Светлый фон

 

 

Габриэль Померан, “Ion”, апрель 1952

Габриэль Померан, “Ion”, апрель 1952

 

Раскрашивание лица в современном искусстве можно отсчитывать как минимум с футуристов, с той поры оно становится всё более распространённым. В 1968 году поэт-леттрист Роберто Альтман появился на публике с лицом, исчирканным буквами, нанесёнными густой чёрной краской, мазки были такими размашистыми и грубыми, что казались не минимальными составными элементами языка, а какой-то новой ужасной болезнью; в 1980 году в маленьком подвальном панк-клубе в Лос-Анджелесе Дарби Крэш из The Germs, который в том же году покончил с собой, уловил это. Он пошёл дальше панк-жестов вроде пускания микрофона по кругу дальше панковского уничтожения «звёздности» путём демистификации барьера между артистом и зрителем — к тому времени всё это уже являлось клише. Сняв майку и улёгшись на спину, он пустил по аудитории магический фломастер и позволил рисовать на себе. Люди рисовали граффити, и это выглядело гораздо большим насилием, чем любое панковское самоистязание, чем садизм всякого заплатившего за вход потребителя, подступающегося к обнажённому артисту.

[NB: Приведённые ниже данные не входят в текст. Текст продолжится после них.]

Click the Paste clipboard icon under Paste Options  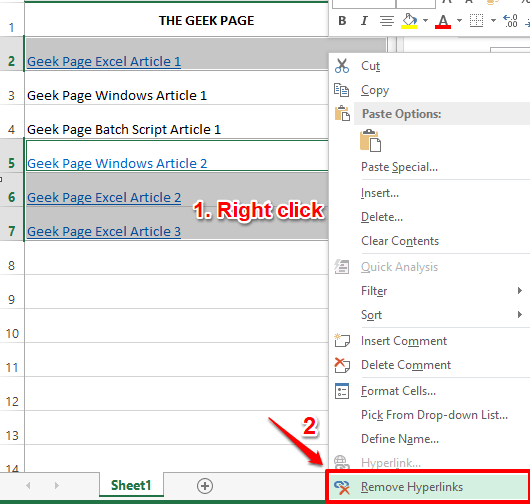[x=370, y=140]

Насилие содержалось в изъянах понимания того, как выступление или любое искусство должно работать. Если ты платишь, чтобы посмотреть на самоуверенных людей, как писала Ким Гордон, то когда ты отдаёшь свои деньги, ты можешь не до конца осознавать это, хотя можешь понять, что артист выступает как субъект и таким образом превращает зрителей в объекты или растворяет объективированные личности зрителей, пришедших на выступление. Но Дарби Крэш вытворял нечто, что куда больше сбивало с толку. Он словно опутал своё тело проводами для звукоизвлечения, опутал таким образом, что электрическая цепь могла преобразовывать каракули на его теле в звуки; словно, когда он передавал магический фломастер, который мог быть микрофоном, в толпу, голоса окружающих вылетали у него изо рта — или будто, когда он брал фломастер, этот микрофон, назад, он слышал, как его голос раздаётся из глоток людей вокруг. А может быть, лёжа на сцене, он разрушил потребительскую субъективность артиста и превратился в совершенный объект, не в теоретическую объективацию, а в предмет? Можно было писать на нём с не большим угрызением совести, чем если бы ты писал на стене — ИДИ НА ХУЙ ДЖЕРРИ ЛЮБИТ ТОНИ КРИТИКА РЕЛИГ — пока фломастер не высохнет.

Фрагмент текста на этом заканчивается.